The air in the tent felt so heavy it might solidify.
Just as Elaine thought he too was sinking into despair, Lin En suddenly spoke.
“Master Elaine, I need the precise year of onset for every case.”
This request stunned both Elaine and Fiona.
Year?
What use could that be?
Over the years, the Kingdom’s top scholars had analyzed geography, professions, bloodlines, even astrology—but never once considered time as a key variable.
“Year…?”
Elaine frowned, puzzled.
“Yes, the exact year of each case.”
Lin En’s tone brooked no argument.
Looking into Lin En’s eyes, as if they could see through everything, Elaine felt a strange instinct rise within him.
Perhaps, hidden behind this seemingly absurd request, lay the key they had always overlooked.
“As you wish.”
Elaine’s expression turned grave.
He retrieved a box of obsidian and mithril etched with Royal prohibition runes from his personal pouch.
Opening the lid, a Sub-Crystal emitting a strange fluctuation lay on velvet.
“This is a Sub-Crystal of the Soulbinding Resonance Crystal,”
Elaine’s voice was low, laced with solemnity.
“It was forged through the combined efforts of the Kingdom’s top Alchemical Workshops, including my own, at great cost.

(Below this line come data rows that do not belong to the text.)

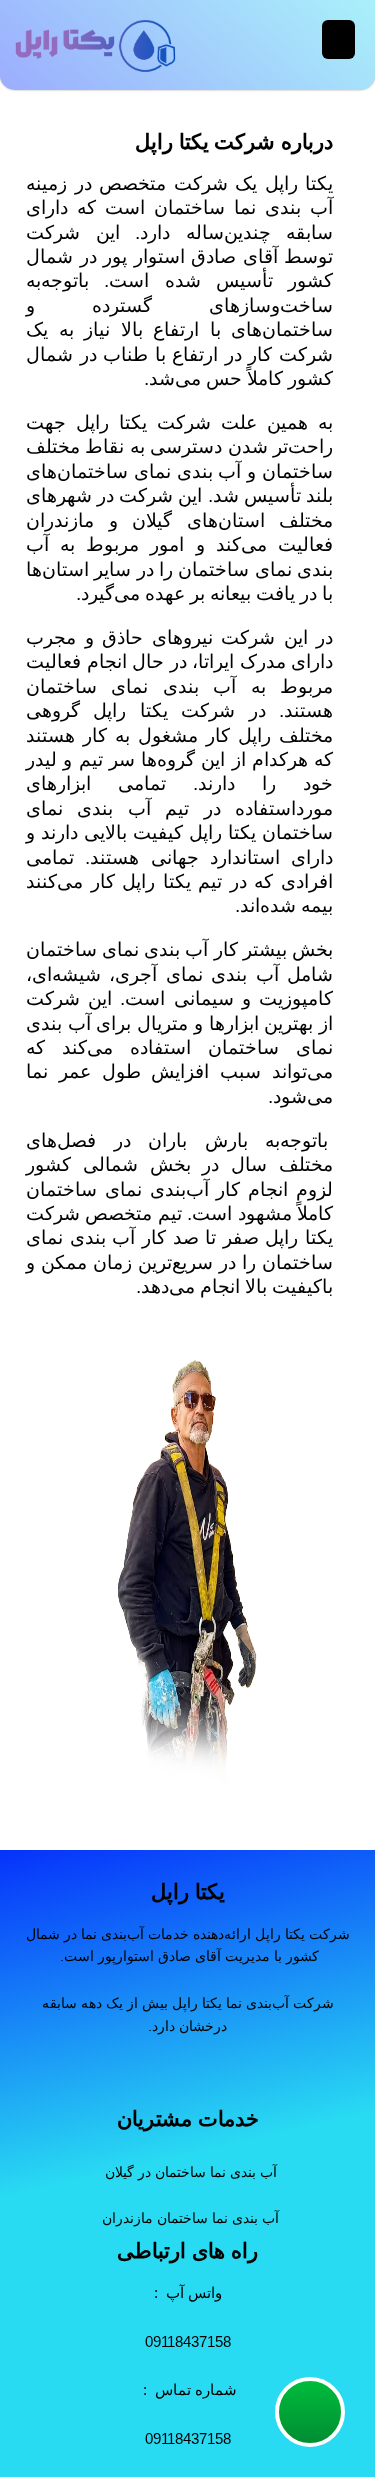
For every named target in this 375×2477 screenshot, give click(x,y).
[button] (338, 39)
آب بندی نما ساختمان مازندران (190, 2218)
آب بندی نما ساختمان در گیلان (191, 2172)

The Mother Crystal remains in the Royal Capital, while Sub-Crystals are entrusted to high-level field commanders for the most urgent intelligence transmissions.”
He carefully picked up one of the crystalline Sub-Crystals, continuing.

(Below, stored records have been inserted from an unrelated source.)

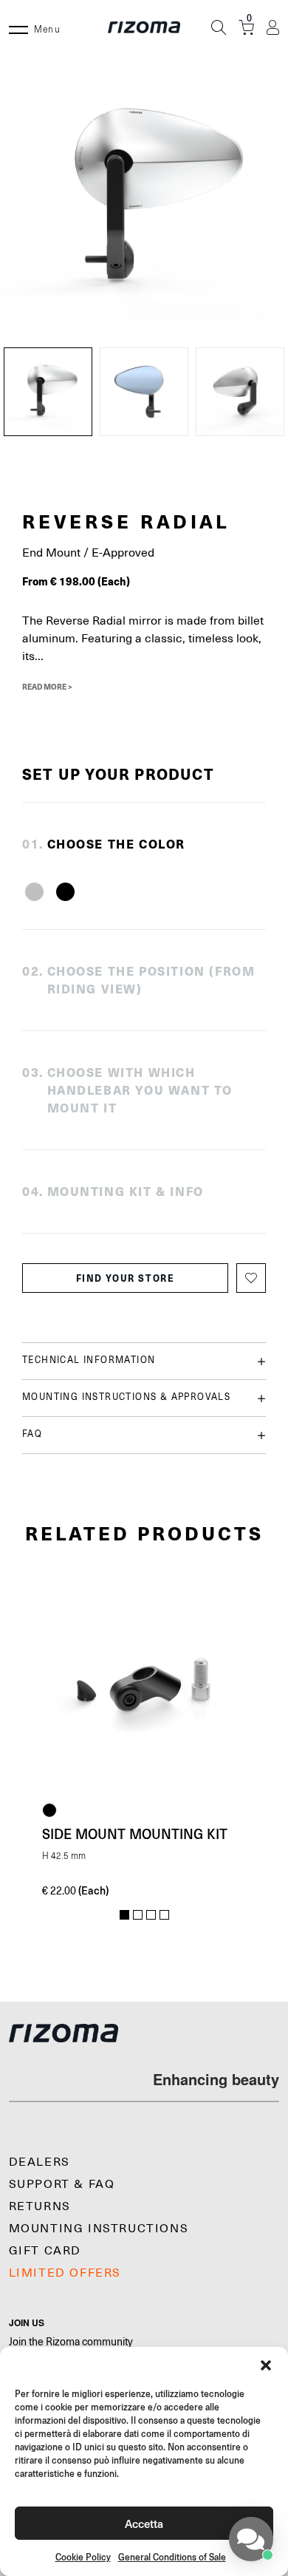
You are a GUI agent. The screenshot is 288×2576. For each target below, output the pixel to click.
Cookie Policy (83, 2557)
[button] (265, 2365)
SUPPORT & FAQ (62, 2184)
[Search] (218, 27)
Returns (40, 2206)
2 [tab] (137, 1915)
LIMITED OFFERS (65, 2273)
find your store (125, 1278)
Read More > (47, 687)
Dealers (39, 2162)
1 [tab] (124, 1915)
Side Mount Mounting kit (134, 1834)
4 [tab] (164, 1915)
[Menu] (18, 27)
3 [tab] (151, 1915)
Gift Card (45, 2250)
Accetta (144, 2523)
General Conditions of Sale (172, 2557)
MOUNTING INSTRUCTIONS (99, 2228)
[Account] (273, 27)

“Its communication is nearly instantaneous, able to ignore all magical and physical barriers. But the cost is high—each activation consumes tremendous mental energy and renders the Sub-Crystal inert, a lifeless stone. I have three Sub-Crystals here, the last pair of Soulbinding Resonance Crystals, kept for emergencies.”
Fiona’s breath caught.
She knew how valuable this was.
Not just rare, but a lifeline—a last-resort signal to the Royal Capital in direst need.
Now, for Lin En’s theory, Elaine was about to gamble one of these trump cards.
It was a bet not only on the squad’s fate, but also on his absolute trust in Lin En.
Elaine hesitated no longer.
He closed his eyes, gripping the Sub-Crystal tightly as a torrent of spiritual power flooded into it.
“Wmm—”
The crystal burst with blinding light, an invisible wave instantly spanning mountains and seas.
Elaine’s body trembled, sweat beading on his forehead.
His voice accelerated, racing against the drain of magic as he rapidly relayed the information flooding his mind.
“Iron Barrel Fort, Western Defense Army Dwarven Blacksmith, six years ago.”
“East Sea Watch Tide Village, Human fisherman, five years ago.”
“Northland Wind Breath Town, Half-Elf mine surveyor, six years ago.”
As Elaine listed the place names and years, Lin En walked to the map.
He didn’t erase the points, but extended a finger, gathering a precise, faint magic at his fingertip.
Whenever Elaine reported a “six years ago” case, Lin En tinged the point with a dull gray.
Cases from “five years ago” or “four years ago” were colored yellow.
“Three years ago” and “two years ago” became vivid orange.
Finally, cases reported within the last year—including his mother’s—were marked in a blood-red hue.
Throughout, Lin En remained silent, his movements exact and calm, like a scholar performing a precise experiment.
Elaine and Fiona held their breath, watching in confusion, unable to grasp the meaning behind this “coloring game.”
When the last red point appeared, Lin En stepped back.
In that instant, Elaine and Fiona both inhaled sharply.
Their pupils shrank, expressions morphing from confusion to shock, and then to overwhelming disbelief.